#### WHAT YOU SHOULD DO:
Output every entry exactly as it appears.

#### RECORDED DATA:
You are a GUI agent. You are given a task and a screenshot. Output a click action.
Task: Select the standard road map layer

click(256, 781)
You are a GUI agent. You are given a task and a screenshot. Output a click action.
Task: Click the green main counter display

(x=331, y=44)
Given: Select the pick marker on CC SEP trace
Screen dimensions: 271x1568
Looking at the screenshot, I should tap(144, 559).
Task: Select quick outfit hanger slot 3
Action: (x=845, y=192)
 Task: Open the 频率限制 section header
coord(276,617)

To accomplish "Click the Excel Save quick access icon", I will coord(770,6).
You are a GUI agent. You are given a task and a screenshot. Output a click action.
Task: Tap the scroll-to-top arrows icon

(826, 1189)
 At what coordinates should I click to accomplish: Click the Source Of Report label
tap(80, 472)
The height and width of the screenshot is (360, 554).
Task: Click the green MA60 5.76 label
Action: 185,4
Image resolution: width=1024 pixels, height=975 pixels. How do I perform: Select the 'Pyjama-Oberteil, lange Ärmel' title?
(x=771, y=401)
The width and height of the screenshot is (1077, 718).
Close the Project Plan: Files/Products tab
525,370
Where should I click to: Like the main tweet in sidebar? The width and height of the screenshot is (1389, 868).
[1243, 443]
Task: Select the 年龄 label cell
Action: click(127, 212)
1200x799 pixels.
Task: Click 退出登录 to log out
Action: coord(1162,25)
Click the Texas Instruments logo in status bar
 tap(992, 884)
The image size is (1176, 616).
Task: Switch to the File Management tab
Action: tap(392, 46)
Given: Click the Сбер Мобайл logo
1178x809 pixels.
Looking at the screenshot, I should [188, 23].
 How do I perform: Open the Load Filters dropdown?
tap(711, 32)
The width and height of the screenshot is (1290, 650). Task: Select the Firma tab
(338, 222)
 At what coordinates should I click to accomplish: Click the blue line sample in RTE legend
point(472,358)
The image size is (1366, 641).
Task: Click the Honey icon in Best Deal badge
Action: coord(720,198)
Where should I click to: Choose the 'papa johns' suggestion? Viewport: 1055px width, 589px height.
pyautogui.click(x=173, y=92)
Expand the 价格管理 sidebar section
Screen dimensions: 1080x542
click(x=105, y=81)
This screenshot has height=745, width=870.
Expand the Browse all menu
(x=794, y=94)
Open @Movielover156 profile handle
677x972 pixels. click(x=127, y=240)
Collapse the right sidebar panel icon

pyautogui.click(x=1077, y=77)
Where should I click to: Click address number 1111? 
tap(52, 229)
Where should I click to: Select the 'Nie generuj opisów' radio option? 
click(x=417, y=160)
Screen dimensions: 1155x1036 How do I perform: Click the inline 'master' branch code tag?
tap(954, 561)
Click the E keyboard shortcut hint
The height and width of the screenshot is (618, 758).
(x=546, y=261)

#### FINISHED EXERCISE:
You are a GUI agent. You are given a task and a screenshot. Output a click action.
Task: Select the standard road map layer

click(256, 781)
You are a GUI agent. You are given a task and a screenshot. Output a click action.
Task: Click the green main counter display

(x=331, y=44)
Given: Select the pick marker on CC SEP trace
Screen dimensions: 271x1568
Looking at the screenshot, I should tap(144, 559).
Task: Select quick outfit hanger slot 3
Action: (x=845, y=192)
 Task: Open the 频率限制 section header
coord(276,617)

To accomplish "Click the Excel Save quick access icon", I will coord(770,6).
You are a GUI agent. You are given a task and a screenshot. Output a click action.
Task: Tap the scroll-to-top arrows icon

(826, 1189)
 At what coordinates should I click to accomplish: Click the Source Of Report label
tap(80, 472)
The height and width of the screenshot is (360, 554).
Task: Click the green MA60 5.76 label
Action: 185,4
Image resolution: width=1024 pixels, height=975 pixels. How do I perform: Select the 'Pyjama-Oberteil, lange Ärmel' title?
(x=771, y=401)
The width and height of the screenshot is (1077, 718).
Close the Project Plan: Files/Products tab
525,370
Where should I click to: Like the main tweet in sidebar? The width and height of the screenshot is (1389, 868).
[1243, 443]
Task: Select the 年龄 label cell
Action: click(127, 212)
1200x799 pixels.
Task: Click 退出登录 to log out
Action: coord(1162,25)
Click the Texas Instruments logo in status bar
 tap(992, 884)
The image size is (1176, 616).
Task: Switch to the File Management tab
Action: tap(392, 46)
Given: Click the Сбер Мобайл logo
1178x809 pixels.
Looking at the screenshot, I should [188, 23].
 How do I perform: Open the Load Filters dropdown?
tap(711, 32)
The width and height of the screenshot is (1290, 650). Task: Select the Firma tab
(338, 222)
 At what coordinates should I click to accomplish: Click the blue line sample in RTE legend
point(472,358)
The image size is (1366, 641).
Task: Click the Honey icon in Best Deal badge
Action: coord(720,198)
Where should I click to: Choose the 'papa johns' suggestion? Viewport: 1055px width, 589px height.
pyautogui.click(x=173, y=92)
Expand the 价格管理 sidebar section
Screen dimensions: 1080x542
click(x=105, y=81)
This screenshot has height=745, width=870.
Expand the Browse all menu
(x=794, y=94)
Open @Movielover156 profile handle
677x972 pixels. click(x=127, y=240)
Collapse the right sidebar panel icon

pyautogui.click(x=1077, y=77)
Where should I click to: Click address number 1111? 
tap(52, 229)
Where should I click to: Select the 'Nie generuj opisów' radio option? 
click(x=417, y=160)
Screen dimensions: 1155x1036 How do I perform: Click the inline 'master' branch code tag?
tap(954, 561)
Click the E keyboard shortcut hint
The height and width of the screenshot is (618, 758).
(x=546, y=261)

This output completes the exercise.